=== Begin Enclosure ===

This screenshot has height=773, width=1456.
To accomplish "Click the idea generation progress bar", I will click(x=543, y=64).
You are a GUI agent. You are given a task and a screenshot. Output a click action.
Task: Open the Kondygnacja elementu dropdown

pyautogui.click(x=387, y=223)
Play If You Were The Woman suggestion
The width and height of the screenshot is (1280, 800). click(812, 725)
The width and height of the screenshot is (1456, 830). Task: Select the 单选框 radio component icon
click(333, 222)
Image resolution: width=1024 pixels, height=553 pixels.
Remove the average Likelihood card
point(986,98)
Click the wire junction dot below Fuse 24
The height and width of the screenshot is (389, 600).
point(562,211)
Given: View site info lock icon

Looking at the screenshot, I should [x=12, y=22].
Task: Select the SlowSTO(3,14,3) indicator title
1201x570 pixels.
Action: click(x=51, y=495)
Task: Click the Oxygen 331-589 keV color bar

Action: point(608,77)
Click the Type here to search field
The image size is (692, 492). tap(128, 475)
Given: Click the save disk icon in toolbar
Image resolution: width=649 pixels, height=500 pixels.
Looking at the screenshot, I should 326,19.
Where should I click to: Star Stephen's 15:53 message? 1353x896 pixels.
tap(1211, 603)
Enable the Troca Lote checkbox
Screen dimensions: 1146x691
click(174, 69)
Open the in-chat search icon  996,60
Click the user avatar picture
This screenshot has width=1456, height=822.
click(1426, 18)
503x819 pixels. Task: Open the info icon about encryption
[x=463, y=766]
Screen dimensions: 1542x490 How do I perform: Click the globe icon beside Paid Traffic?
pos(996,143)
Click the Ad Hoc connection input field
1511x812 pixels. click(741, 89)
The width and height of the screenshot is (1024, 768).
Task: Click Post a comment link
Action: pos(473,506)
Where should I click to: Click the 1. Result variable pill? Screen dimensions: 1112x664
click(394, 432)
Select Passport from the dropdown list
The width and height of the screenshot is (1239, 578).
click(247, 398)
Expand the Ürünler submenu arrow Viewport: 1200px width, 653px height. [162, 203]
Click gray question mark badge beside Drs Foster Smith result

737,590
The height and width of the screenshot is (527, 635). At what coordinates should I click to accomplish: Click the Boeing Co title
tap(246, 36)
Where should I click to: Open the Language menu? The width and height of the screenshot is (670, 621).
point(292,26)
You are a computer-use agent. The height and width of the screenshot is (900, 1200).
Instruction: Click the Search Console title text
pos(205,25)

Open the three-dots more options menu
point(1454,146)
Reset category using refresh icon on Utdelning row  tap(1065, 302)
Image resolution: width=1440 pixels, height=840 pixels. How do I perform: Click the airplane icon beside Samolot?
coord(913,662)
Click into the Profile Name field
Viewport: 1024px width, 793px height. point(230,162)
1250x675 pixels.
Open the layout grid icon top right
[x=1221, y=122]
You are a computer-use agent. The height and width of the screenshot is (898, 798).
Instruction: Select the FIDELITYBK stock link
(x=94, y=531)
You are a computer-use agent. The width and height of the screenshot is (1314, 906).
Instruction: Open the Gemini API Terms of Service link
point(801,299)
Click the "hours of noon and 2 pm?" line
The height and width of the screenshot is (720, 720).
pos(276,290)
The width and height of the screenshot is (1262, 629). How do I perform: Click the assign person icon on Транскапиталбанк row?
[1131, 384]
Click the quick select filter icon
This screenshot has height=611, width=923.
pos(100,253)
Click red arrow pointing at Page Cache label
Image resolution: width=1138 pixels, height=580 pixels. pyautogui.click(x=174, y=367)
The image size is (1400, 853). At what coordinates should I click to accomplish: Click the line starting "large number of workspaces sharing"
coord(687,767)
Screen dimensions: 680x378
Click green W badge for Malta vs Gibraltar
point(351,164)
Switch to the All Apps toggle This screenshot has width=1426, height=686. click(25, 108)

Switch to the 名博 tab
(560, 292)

=== End Enclosure ===

● Exercise instructions
Across all the records above, how many lines hold the word "agent"? Answer with only that number.

● Exercise output
4